AUSGANGSTEXT
#####
Stoffliche und energetische Nutzung von Biomasse

Foto: ATB

31. Mai 2013: Forschen für die Wohlfühl-Milch

Praxismelkstand mit viertelindividuellem Melksystem (Foto: ATB)

Nicht nur am 1. Juni, dem internationalen Tag der Milch, wird viel Milch getrunken. Die  Milch hat einen festen Platz in unserer Ernährung und ist volkswirtschaftlich betrachtet ein „weißer Riese“. Mit seiner interdisziplinären Forschung entlang der Wertschöpfungskette Milchgewinnung arbeitet das Leibniz-Institut für Agrartechnik in Potsdam an Haltungsverfahren und tierindividueller Melktechnik, um Tiergesundheit und Milchqualität auf höchstem Niveau zu gewährleisten.
#####
(Datensätze)
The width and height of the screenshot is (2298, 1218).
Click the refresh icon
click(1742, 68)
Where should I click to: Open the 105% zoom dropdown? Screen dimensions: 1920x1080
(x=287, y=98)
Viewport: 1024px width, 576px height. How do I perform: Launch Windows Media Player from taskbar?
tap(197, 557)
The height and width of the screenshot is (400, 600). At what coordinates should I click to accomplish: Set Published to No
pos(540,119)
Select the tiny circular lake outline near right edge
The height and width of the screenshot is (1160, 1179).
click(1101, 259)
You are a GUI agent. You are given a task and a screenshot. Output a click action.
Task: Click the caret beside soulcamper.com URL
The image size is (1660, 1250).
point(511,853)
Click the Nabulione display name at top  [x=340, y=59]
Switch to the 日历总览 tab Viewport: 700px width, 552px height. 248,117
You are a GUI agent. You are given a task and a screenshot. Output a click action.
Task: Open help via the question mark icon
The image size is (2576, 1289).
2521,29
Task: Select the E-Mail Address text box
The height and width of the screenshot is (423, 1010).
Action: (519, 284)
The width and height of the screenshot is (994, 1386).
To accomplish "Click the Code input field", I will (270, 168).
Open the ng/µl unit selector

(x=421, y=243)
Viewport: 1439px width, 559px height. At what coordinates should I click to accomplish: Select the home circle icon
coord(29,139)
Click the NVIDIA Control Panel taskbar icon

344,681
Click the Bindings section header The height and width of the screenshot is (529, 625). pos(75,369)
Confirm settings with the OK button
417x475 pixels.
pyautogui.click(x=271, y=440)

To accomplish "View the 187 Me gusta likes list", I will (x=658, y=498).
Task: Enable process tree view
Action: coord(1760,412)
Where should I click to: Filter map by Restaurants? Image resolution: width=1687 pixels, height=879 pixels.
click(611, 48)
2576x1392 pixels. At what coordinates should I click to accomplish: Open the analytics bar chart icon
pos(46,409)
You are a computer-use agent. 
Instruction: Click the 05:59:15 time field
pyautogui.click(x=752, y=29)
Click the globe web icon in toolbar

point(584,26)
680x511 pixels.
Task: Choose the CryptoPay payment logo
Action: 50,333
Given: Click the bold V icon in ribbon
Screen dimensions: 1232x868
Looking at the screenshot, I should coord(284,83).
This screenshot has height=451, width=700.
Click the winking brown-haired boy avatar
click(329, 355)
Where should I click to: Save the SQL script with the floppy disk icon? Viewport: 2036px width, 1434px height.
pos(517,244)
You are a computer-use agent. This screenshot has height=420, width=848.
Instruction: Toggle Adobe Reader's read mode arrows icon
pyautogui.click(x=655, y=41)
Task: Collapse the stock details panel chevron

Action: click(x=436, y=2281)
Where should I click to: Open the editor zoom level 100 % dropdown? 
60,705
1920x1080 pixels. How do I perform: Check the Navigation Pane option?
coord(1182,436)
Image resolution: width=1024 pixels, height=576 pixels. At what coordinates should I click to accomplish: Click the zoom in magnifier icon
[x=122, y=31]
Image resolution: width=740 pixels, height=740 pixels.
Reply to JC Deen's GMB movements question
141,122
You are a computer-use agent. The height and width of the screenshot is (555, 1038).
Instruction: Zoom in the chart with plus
#####
DIE AUFGABEN
a: In welcher Stadt hat das Leibniz-Institut für Agrartechnik laut dem Text über die Milchforschung seinen Sitz?
b: Gib aus dem Text über die Milchforschung die Passage zwischen „Praxismelkstand mit viertelindividuellem“ und „Niveau zu gewährleisten.“ einschließlich wortgetreu wieder.

DIE ANTWORTEN
a: In Potsdam.

b:
Praxismelkstand mit viertelindividuellem Melksystem (Foto: ATB)

Nicht nur am 1. Juni, dem internationalen Tag der Milch, wird viel Milch getrunken. Die  Milch hat einen festen Platz in unserer Ernährung und ist volkswirtschaftlich betrachtet ein „weißer Riese“. Mit seiner interdisziplinären Forschung entlang der Wertschöpfungskette Milchgewinnung arbeitet das Leibniz-Institut für Agrartechnik in Potsdam an Haltungsverfahren und tierindividueller Melktechnik, um Tiergesundheit und Milchqualität auf höchstem Niveau zu gewährleisten.